No Público abordam-se os dados
divulgados pelo ME relativos aos alunos com NEE o nosso sistema educativo. É
evidenciado o aumento do número global de alunos referenciados como tendo necessidades
educativas especiais e o facto de que os rapazes considerados com NEE são em número bastante superior
ao das raparigas.
No que diz respeito ao género, a situação
reflecte o que se passa noutros contextos educativos, cito, “SEN is more prevalent in boys Across all
age groups and school types: 19.2% of boys are SEN without statements compared
to 11.4% for girls. This is down from last year when 20.2% of boys and 12.1% of
girls had SEN without statements. 4.0% of boys have statements of SEN compared
to 1.6% for girls. This remains unchanged from last year”. Dados relativos a Inglaterra em Janeiro
de 2014.
Para além de outras razões é de
considerar, por exemplo, que entre os rapazes é mais frequente a existência de
problemáticas de natureza social, emocional e comportamental que se reflectem,
evidentemente, no número de casos identificados.
No entanto, a questão do aumento
do número de alunos referenciados merece umas notas. Porque me parecem actuais, vou usar algumas das
considerações que divulguei em texto no Público há alguns meses e relativo aos dados de 14/15
que eram substancialmente superiores a 10/11 o termo de comparação usado.
Uma primeira ideia para afirmar que o número de alunos apoiados em anos anteriores estavam bem mais longe das
necessidades do que actualmente se encontram.
De facto, por efeito de filtros
de uma natureza discutível na disponibilização de apoios e recursos a alunos
que evidenciam dificuldades, o número de alunos com apoio era muito menor do
que o número de alunos que necessitavam e das estimativas de necessidades com
base em critérios internacionalmente aceites. Esta recorrente situação tem sido objecto de análise quer pela Inspecção-Geral de Educação, quer pelo Conselho
Nacional de Educação
Neste cenário, por pressão dos
professores e pais confrontados com muitos alunos a necessitar de ajuda começou
a verificar-se progressivamente que, mesmo com os normativos desfavoráveis que
filtravam o acesso a apoios, as escolas foram tentando com os recursos
disponíveis providenciar algum tipo de ajuda o que contribui para esta subida
fortíssima de alunos com NEE em apoio nas escolas portuguesas.

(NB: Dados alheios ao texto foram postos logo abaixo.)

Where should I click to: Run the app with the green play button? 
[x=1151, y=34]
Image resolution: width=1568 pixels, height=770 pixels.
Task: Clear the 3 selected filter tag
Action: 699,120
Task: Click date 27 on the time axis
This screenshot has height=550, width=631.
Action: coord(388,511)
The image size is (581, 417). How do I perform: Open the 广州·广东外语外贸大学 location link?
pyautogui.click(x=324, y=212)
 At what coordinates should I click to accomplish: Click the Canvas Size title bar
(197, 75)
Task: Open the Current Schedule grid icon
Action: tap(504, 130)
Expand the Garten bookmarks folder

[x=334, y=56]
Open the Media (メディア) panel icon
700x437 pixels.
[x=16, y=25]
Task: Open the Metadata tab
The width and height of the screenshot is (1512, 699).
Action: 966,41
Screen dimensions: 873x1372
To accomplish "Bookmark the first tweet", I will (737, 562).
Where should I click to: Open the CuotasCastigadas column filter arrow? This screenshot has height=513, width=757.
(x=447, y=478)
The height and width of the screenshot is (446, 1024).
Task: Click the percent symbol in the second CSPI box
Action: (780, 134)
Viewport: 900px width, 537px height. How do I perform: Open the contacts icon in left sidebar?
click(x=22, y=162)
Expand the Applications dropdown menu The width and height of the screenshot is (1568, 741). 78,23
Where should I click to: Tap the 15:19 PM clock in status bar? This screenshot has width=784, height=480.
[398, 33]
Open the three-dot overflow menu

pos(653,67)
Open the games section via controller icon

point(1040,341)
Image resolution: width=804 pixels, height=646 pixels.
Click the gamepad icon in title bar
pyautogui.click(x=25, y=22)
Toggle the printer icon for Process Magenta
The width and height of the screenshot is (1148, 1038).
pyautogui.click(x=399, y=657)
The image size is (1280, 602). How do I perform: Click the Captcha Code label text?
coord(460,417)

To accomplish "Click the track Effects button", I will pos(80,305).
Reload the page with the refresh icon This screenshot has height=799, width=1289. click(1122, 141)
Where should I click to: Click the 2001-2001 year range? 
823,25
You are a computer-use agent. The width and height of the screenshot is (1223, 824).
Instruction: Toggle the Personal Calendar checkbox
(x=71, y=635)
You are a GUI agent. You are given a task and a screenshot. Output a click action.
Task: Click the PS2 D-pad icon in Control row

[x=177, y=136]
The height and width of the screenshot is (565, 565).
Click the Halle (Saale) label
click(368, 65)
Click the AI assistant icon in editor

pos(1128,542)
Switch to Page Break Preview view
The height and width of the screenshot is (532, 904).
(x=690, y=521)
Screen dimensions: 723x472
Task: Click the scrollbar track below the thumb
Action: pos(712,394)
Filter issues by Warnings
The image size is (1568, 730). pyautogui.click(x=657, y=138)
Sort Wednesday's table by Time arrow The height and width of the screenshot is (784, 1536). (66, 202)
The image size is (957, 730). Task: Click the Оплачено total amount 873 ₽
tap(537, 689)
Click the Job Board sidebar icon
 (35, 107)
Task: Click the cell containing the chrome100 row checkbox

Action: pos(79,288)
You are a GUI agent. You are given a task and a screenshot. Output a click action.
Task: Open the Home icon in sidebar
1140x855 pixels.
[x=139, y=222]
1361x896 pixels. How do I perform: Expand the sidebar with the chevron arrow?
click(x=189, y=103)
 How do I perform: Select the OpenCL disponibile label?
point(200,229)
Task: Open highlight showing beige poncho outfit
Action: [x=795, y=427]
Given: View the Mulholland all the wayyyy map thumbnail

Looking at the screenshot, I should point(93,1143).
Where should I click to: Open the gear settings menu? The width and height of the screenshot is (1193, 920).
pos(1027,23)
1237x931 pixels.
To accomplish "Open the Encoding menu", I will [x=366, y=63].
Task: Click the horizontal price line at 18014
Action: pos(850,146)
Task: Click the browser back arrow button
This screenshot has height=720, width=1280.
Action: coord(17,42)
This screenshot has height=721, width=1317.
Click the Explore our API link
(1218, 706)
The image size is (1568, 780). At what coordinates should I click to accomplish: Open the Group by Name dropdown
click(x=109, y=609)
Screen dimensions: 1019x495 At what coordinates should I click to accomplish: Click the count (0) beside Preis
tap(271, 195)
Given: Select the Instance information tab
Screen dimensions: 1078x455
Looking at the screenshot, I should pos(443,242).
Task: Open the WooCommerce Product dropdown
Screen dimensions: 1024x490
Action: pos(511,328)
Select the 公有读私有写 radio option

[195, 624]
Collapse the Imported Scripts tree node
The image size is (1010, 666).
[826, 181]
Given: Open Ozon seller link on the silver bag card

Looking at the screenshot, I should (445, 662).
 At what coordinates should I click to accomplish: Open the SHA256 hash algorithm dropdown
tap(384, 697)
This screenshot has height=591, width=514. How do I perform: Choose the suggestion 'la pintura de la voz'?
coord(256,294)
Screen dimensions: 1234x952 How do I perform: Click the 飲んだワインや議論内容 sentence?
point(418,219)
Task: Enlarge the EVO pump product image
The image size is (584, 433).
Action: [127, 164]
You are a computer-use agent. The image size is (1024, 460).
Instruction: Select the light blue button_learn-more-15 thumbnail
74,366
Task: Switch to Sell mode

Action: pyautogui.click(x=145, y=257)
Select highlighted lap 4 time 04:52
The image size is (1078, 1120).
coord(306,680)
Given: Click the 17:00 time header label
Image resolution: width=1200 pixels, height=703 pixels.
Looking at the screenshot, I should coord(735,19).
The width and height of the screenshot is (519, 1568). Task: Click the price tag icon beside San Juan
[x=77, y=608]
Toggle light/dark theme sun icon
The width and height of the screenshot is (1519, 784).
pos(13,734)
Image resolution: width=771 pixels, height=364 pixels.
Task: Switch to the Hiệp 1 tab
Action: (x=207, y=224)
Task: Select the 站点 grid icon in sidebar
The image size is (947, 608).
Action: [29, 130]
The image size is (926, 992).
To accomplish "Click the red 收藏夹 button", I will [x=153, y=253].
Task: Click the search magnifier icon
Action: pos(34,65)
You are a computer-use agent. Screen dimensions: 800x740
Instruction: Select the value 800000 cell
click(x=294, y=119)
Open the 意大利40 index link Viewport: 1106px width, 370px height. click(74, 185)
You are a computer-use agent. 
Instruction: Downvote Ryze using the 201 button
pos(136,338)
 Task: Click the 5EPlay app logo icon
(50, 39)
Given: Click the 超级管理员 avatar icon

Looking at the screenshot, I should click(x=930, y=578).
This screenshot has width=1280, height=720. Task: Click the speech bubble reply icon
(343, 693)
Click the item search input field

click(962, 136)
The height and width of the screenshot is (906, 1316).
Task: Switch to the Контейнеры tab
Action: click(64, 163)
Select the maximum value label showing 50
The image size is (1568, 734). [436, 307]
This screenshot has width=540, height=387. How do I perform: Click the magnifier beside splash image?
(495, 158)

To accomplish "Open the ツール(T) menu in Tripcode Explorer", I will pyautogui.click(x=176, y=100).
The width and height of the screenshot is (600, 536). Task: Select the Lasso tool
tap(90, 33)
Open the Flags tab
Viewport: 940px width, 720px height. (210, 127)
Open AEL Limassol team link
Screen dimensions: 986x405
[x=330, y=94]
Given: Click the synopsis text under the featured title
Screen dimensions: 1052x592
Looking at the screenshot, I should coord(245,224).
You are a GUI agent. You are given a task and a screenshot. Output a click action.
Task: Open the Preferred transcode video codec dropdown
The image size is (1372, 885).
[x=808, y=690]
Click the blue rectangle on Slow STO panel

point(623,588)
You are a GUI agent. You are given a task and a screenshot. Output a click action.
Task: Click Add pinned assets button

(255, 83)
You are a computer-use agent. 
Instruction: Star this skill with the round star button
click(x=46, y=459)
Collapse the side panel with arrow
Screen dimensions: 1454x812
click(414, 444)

No entanto, este aumento não
significa, evidentemente, uma alteração com o mesmo grau de significado no padrão
e quadros de necessidades dos alunos no que se refere, sublinho, a situações de
NEE apesar da confusa e pouco sólida definição e conceitos que os normativos
utilizam. A estranha diferença entre o carácter permanente ou “transitório(!)”
das NEE que um aluno possa evidenciar é apenas um exemplo. É também neste entendimento
que julgo poder olhar-se para os dados agora divulgados.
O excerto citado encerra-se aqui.